Screenshot grounding data
*****

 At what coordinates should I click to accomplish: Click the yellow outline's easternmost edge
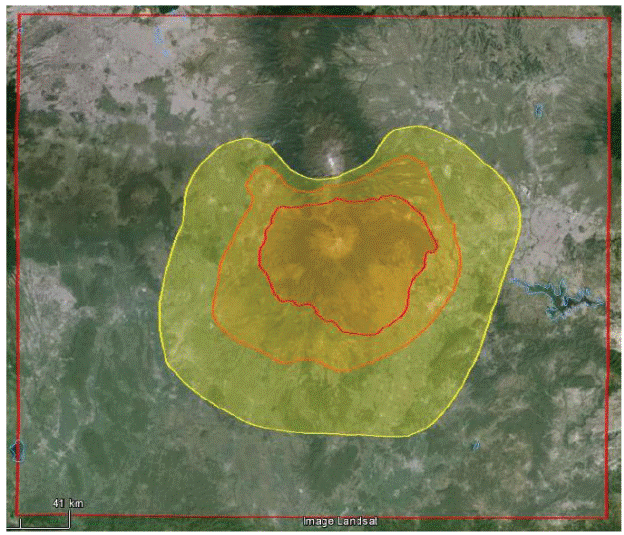click(522, 220)
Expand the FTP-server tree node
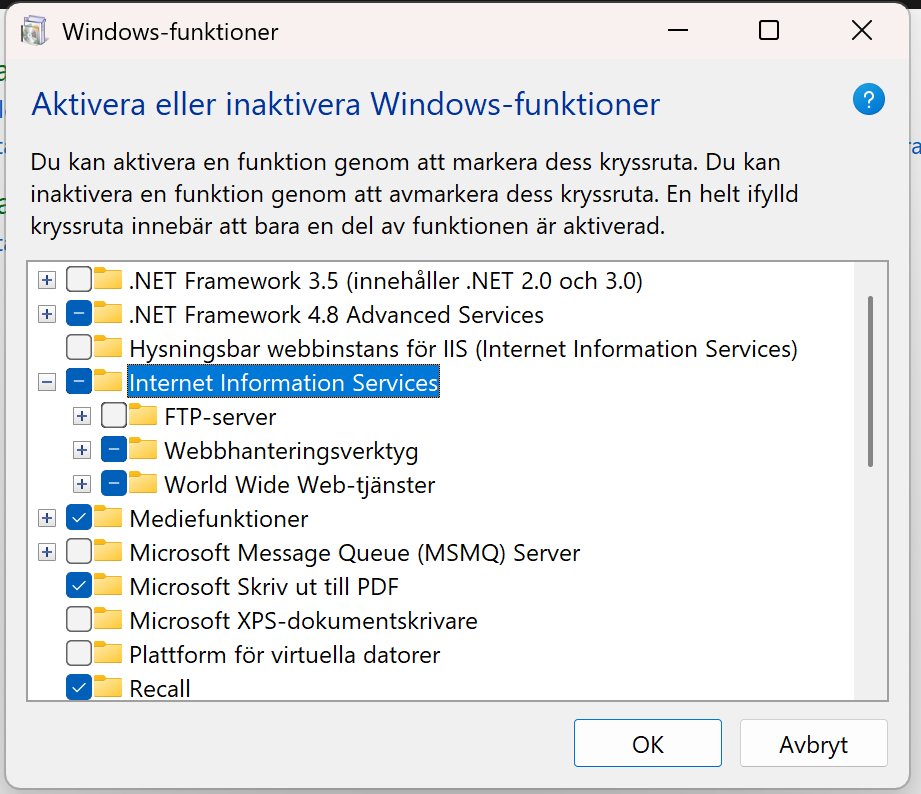Viewport: 921px width, 794px height. coord(82,415)
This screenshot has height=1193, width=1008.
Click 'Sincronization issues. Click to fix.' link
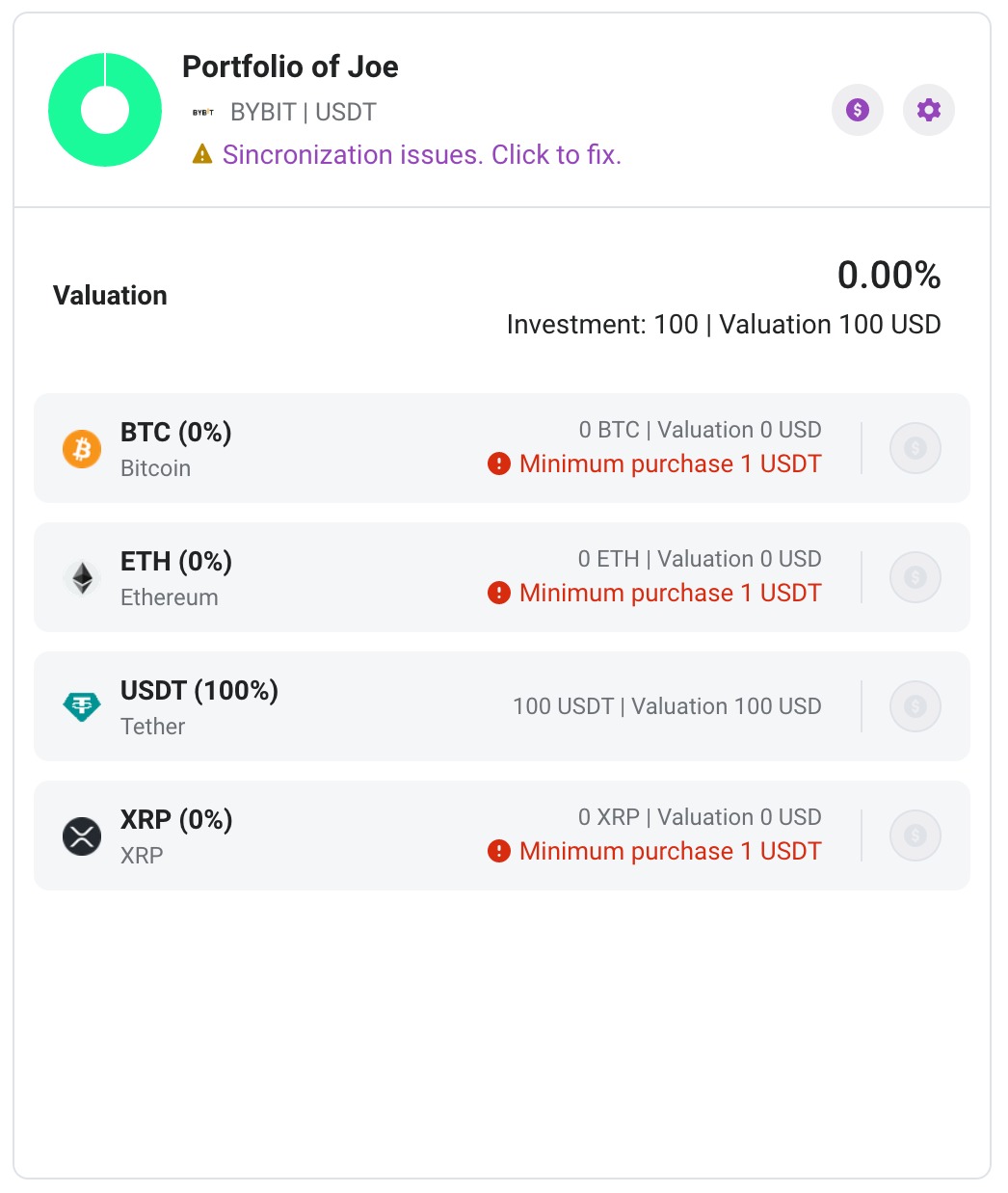421,155
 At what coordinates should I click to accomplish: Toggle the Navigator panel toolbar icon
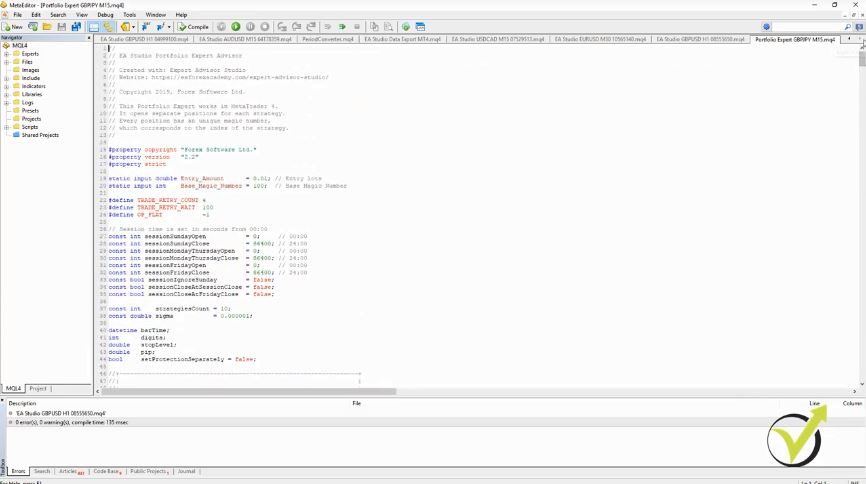[x=93, y=27]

*****

What the task requires | Although the records above contain pictures, your copy should give only their text, exactly as written.

Output |
 At what coordinates should I click to accomplish: Click the yellow outline's easternmost edge
click(522, 220)
Expand the FTP-server tree node
Viewport: 921px width, 794px height. coord(82,415)
This screenshot has height=1193, width=1008.
Click 'Sincronization issues. Click to fix.' link
421,155
 At what coordinates should I click to accomplish: Toggle the Navigator panel toolbar icon
[x=93, y=27]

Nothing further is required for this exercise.